TO BE DONE
[A] In the article on Fortuna's rutile results, condense the paragraph beginning "We added FUN to our portfolio" into a shorter version that keeps its main facts.
[B] Pick up the article on Fortuna's rutile results after its final sentence and keep writing.

SOURCE DOCUMENT
■ ■ ■ ■

Fortuna Hits High-Grade Rutile in First Results
FUN’s first Malawi soil results carry world-class rutile grades, with more coming in December
Fortuna Metals (ASX: FUN) has just come out swinging, posting rutile grades you rarely see in early soil sampling.
The standout numbers include a high of 2.32%, but the real story is the spread, with more than half of the samples reported so far sitting over 1%.
Grades at that level this early usually point to a system with real scale behind it.
And that’s with only 66 of the 232 samples in. Once the full grid lands, we’ll see the real scale and continuity of the surface rutile footprint ahead of drilling.
Fortuna’s Mkanda and Kampini projects sit on the same geological system as Sovereign’s Metals (ASX: SVM) Kasiya deposit. Yet, FUN is already matching or beating those grades before any aircore drilling has even started.
We added FUN to our portfolio based on its potential, and the early numbers justify the call. For a company at 13c with a $32 million valuation and more than $7 million in cash, this kind of early momentum can often be the start of a large re-rate.
“These high-grade rutile results are our first step in defining what could be the next major rutile discoveries in Malawi. With more results to come and our drilling programs expanded we are rapidly advancing with a high confidence of the rutile and graphite potential within our projects”
Fortuna CEO, Tom Langley
The Results and Why They Matter
The numbers here are strong enough to shift this from an early-stage curiosity into something with genuine discovery potential.

■ ■ ■ ■

DATASET EXCERPT
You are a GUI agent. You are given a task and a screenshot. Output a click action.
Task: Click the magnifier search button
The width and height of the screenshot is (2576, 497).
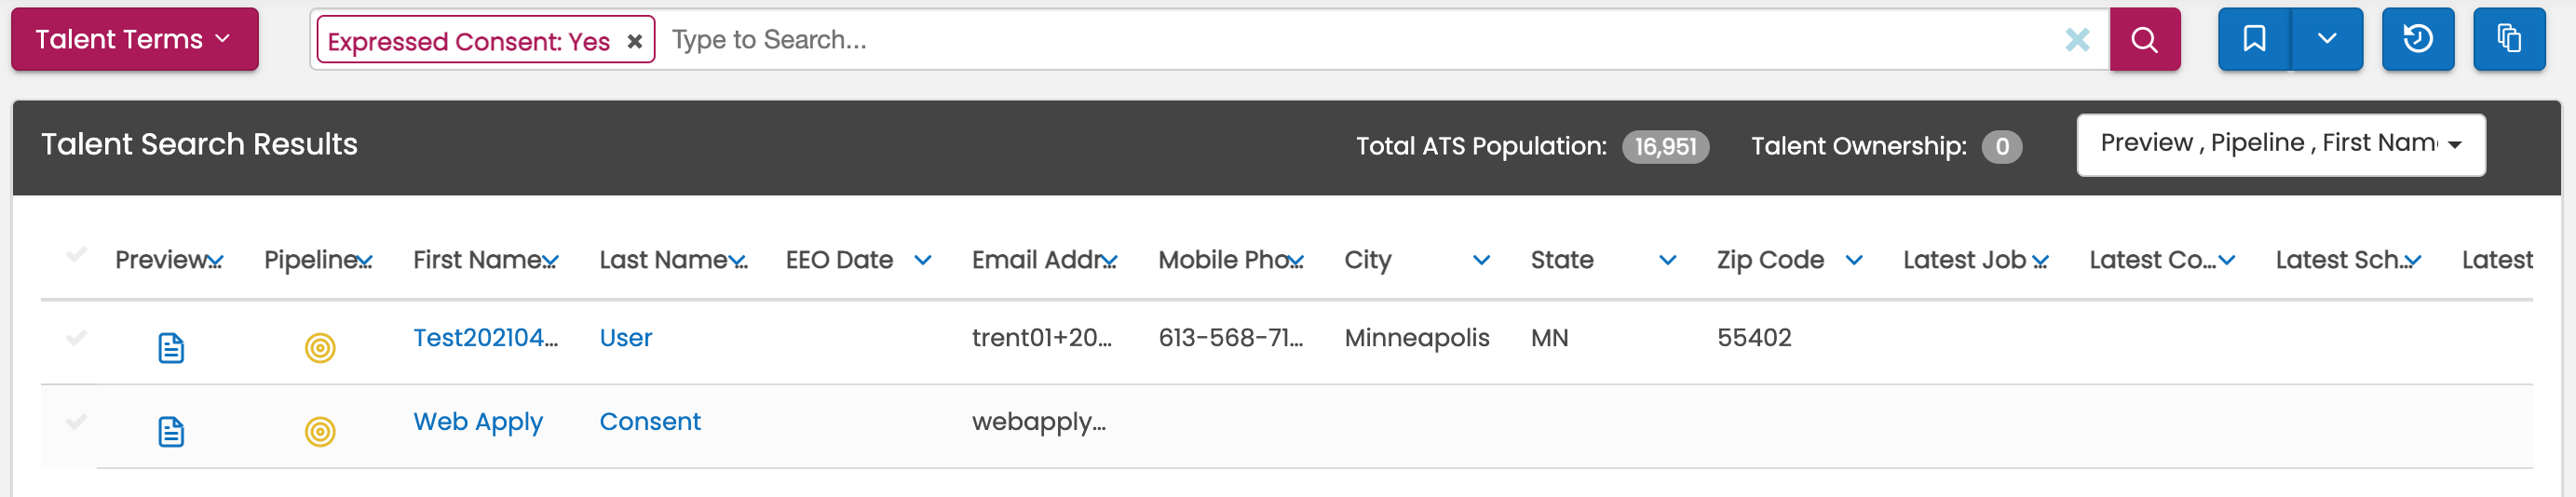[x=2144, y=40]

■ ■ ■ ■

ANSWERS TO THE TASKS
[A] FUN joined the portfolio for its potential, and the early results back that choice. At 13c a share, with a $32 million valuation and over $7 million in cash, this early momentum could lead to a large re-rate.

[B]
The standout results include grades of 2.32%, 2.27%, 2.12% and 2.11%, and they’re turning up across wide areas of FUN’s ground rather than as isolated spikes. At these levels, it’s squarely in world-class territory.
More than 50% of reported samples exceed 1% in-situ rutile. For context, Sovereign Metals’ world-class Kasiya deposit is defined at around 1%.
When early soil and auger samples already match or exceed the grades of a globally significant resource, the exploration upside begins to look very real.
The rutile at Mkanda and Kampini sits on the same weathered gneiss of the Lilongwe Plain that hosts Sovereign’s Kasiya. This style of mineralisation forms when tropical weathering strips out the lighter, more mobile minerals, leaving behind a concentrated layer of heavy minerals like rutile.
The company is essentially sampling the top of a system that has undergone natural pre-concentration over millions of years.
For those wanting the simple version: it means the geology does much of the work for you. And when near-surface grades are this strong, deeper drilling usually improves rather than disappoints.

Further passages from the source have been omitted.